• _TASK INSTRUCTIONS_
Below are some records; quote exactly the lines from the one that contains "The image size is (350, 162)." through the one that contains "Click the Order notes resize handle", inclusive, and no others.

[Entries taken from a collection]
»»

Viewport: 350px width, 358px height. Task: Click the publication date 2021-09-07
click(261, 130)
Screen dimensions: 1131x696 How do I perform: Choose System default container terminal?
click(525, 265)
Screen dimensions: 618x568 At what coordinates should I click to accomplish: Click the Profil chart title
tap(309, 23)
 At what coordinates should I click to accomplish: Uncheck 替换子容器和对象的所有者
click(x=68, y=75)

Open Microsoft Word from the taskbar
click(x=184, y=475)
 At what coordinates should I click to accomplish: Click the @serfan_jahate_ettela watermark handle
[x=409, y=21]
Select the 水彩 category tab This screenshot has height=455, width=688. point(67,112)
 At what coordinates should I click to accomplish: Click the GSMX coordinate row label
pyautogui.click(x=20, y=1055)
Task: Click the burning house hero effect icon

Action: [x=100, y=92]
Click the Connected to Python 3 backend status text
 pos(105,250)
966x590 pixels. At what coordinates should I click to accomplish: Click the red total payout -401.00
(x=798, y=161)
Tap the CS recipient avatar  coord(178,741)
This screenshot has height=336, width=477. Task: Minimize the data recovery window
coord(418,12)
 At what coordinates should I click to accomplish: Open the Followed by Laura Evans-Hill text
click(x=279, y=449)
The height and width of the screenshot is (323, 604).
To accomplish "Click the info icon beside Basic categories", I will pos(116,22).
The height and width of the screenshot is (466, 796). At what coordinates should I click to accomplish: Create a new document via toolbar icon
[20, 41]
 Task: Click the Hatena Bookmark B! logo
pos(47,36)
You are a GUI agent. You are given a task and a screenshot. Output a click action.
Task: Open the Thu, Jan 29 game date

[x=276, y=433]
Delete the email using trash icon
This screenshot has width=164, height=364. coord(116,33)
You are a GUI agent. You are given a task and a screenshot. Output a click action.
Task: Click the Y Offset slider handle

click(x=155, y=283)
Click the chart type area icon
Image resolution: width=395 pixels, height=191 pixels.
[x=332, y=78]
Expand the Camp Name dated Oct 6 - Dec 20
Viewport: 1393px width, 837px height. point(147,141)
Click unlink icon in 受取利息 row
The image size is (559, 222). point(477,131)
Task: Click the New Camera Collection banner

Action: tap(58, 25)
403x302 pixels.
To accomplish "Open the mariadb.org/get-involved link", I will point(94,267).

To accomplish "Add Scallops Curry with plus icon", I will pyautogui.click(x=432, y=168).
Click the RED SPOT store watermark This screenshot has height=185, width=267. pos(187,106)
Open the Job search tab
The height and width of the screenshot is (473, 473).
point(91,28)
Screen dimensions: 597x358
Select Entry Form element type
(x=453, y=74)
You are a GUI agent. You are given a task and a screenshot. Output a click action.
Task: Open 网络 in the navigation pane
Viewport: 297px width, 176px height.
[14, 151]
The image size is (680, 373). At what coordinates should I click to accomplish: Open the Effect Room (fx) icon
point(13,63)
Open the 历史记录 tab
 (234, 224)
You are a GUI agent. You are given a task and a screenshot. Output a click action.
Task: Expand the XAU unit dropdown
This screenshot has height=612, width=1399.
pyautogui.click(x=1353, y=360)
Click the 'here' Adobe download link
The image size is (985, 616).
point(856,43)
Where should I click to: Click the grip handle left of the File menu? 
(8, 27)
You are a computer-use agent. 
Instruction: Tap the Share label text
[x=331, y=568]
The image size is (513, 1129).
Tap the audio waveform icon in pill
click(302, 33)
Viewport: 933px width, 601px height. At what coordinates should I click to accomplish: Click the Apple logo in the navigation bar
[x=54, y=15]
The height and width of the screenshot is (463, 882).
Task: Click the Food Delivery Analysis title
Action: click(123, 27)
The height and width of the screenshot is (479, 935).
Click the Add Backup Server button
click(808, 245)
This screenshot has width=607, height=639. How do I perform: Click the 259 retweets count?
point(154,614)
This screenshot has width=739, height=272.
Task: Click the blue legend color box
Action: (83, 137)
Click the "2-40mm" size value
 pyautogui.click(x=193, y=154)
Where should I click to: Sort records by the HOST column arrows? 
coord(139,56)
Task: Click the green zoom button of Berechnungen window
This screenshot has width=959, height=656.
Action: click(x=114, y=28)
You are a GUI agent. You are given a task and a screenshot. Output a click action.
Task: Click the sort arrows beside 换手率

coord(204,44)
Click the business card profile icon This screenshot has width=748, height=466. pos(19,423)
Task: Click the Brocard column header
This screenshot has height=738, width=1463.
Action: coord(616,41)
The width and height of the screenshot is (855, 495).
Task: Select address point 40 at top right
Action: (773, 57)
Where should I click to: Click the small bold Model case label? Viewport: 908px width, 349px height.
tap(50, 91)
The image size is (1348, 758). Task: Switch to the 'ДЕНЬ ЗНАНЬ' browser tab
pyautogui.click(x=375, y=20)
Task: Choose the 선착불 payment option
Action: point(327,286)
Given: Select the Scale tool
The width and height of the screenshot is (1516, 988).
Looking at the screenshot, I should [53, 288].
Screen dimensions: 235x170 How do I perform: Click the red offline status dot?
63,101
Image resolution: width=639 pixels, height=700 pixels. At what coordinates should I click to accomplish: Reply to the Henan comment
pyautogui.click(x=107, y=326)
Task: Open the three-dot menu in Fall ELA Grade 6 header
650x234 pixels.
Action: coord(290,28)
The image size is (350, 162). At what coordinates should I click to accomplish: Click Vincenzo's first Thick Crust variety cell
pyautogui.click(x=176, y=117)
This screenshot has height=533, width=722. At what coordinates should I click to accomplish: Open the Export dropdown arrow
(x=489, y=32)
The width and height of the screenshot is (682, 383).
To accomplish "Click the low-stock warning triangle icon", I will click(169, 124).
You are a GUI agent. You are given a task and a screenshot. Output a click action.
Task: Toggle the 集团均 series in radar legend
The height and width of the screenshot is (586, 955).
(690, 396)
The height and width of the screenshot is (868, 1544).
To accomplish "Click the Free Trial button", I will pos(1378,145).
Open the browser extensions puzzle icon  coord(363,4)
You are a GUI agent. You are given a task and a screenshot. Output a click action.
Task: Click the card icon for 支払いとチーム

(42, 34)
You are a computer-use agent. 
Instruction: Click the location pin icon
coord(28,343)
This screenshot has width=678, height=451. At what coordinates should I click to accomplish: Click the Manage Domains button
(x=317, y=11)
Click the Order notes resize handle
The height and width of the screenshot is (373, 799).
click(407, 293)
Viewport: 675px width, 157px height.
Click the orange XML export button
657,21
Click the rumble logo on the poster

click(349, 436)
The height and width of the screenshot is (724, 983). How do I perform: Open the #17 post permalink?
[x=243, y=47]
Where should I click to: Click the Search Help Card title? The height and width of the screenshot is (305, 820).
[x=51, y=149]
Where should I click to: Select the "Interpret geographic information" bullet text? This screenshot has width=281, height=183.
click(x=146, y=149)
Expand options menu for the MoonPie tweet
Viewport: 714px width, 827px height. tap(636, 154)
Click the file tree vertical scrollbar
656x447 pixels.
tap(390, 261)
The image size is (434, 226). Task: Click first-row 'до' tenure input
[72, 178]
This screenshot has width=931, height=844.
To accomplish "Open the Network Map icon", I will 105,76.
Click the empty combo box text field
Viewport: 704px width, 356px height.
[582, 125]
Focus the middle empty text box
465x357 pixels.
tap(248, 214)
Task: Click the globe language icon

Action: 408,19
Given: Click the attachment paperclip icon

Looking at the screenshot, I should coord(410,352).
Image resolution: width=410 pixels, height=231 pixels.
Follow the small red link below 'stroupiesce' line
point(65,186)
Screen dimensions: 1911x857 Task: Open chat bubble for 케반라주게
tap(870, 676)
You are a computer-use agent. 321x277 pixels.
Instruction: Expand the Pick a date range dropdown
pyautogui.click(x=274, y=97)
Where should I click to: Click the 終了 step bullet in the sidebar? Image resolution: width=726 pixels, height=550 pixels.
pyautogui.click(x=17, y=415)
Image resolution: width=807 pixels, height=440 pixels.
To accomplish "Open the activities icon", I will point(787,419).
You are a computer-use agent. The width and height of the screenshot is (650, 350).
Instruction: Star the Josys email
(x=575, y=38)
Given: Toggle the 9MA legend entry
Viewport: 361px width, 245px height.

««

• _WRITTEN REPLY_
The image size is (350, 162). At what coordinates should I click to accomplish: Click Vincenzo's first Thick Crust variety cell
pyautogui.click(x=176, y=117)
This screenshot has height=533, width=722. At what coordinates should I click to accomplish: Open the Export dropdown arrow
(x=489, y=32)
The width and height of the screenshot is (682, 383).
To accomplish "Click the low-stock warning triangle icon", I will click(169, 124).
You are a GUI agent. You are given a task and a screenshot. Output a click action.
Task: Toggle the 集团均 series in radar legend
The height and width of the screenshot is (586, 955).
(690, 396)
The height and width of the screenshot is (868, 1544).
To accomplish "Click the Free Trial button", I will pos(1378,145).
Open the browser extensions puzzle icon  coord(363,4)
You are a GUI agent. You are given a task and a screenshot. Output a click action.
Task: Click the card icon for 支払いとチーム

(42, 34)
You are a computer-use agent. 
Instruction: Click the location pin icon
coord(28,343)
This screenshot has width=678, height=451. At what coordinates should I click to accomplish: Click the Manage Domains button
(x=317, y=11)
Click the Order notes resize handle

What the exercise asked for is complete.